## THE PROBLEM
Change "green" to "red" in the lines from the one containing "Given: Toggle the" up to and including the one containing "Looking at the screenshot, I should tap(382, 182).", and write out only those lines with nothing else altered.

## SUPPLIED ENTRIES

BEGIN

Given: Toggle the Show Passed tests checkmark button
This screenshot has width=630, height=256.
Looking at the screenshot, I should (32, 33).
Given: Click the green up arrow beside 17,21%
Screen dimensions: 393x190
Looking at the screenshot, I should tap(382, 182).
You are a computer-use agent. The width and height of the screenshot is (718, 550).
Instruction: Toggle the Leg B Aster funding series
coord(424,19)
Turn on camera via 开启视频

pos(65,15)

END
BEGIN

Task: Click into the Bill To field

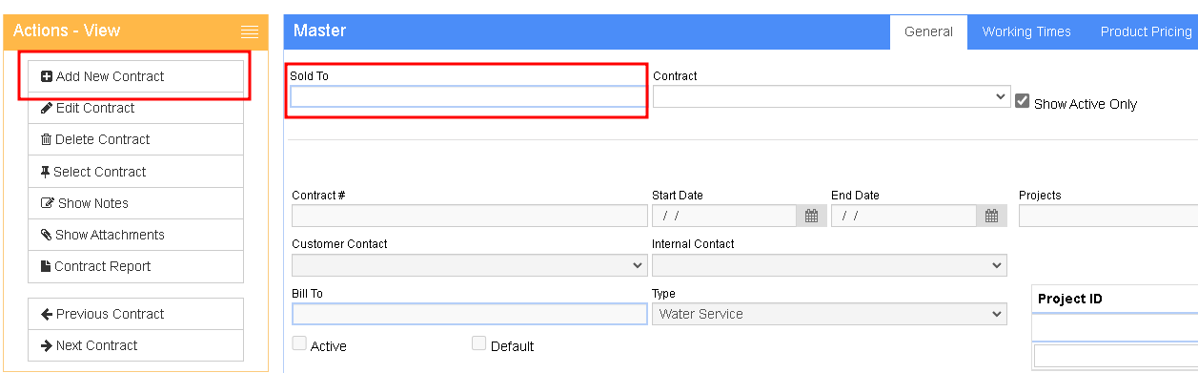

END
BEGIN

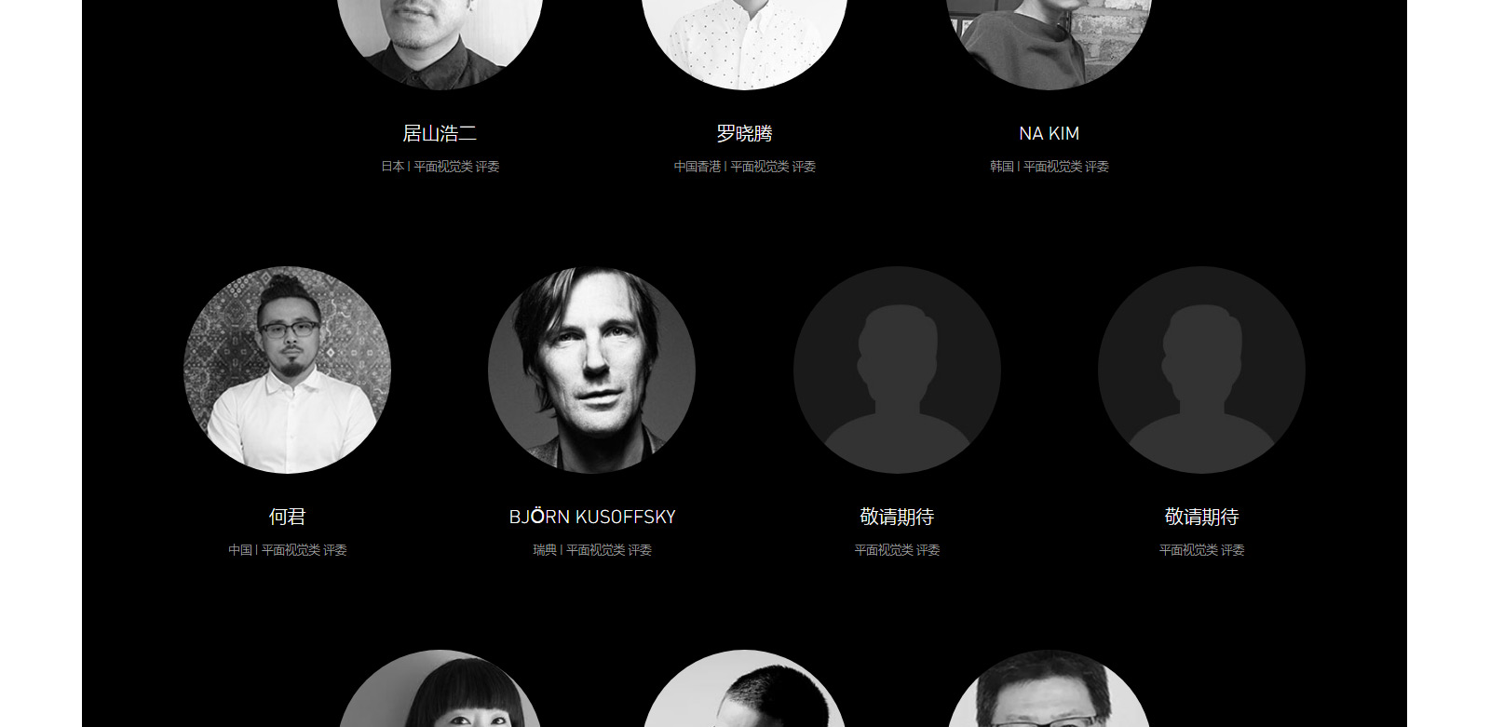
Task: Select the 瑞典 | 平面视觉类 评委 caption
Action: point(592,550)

END

## THE OUTPUT
Given: Toggle the Show Passed tests checkmark button
This screenshot has width=630, height=256.
Looking at the screenshot, I should (32, 33).
Given: Click the red up arrow beside 17,21%
Screen dimensions: 393x190
Looking at the screenshot, I should tap(382, 182).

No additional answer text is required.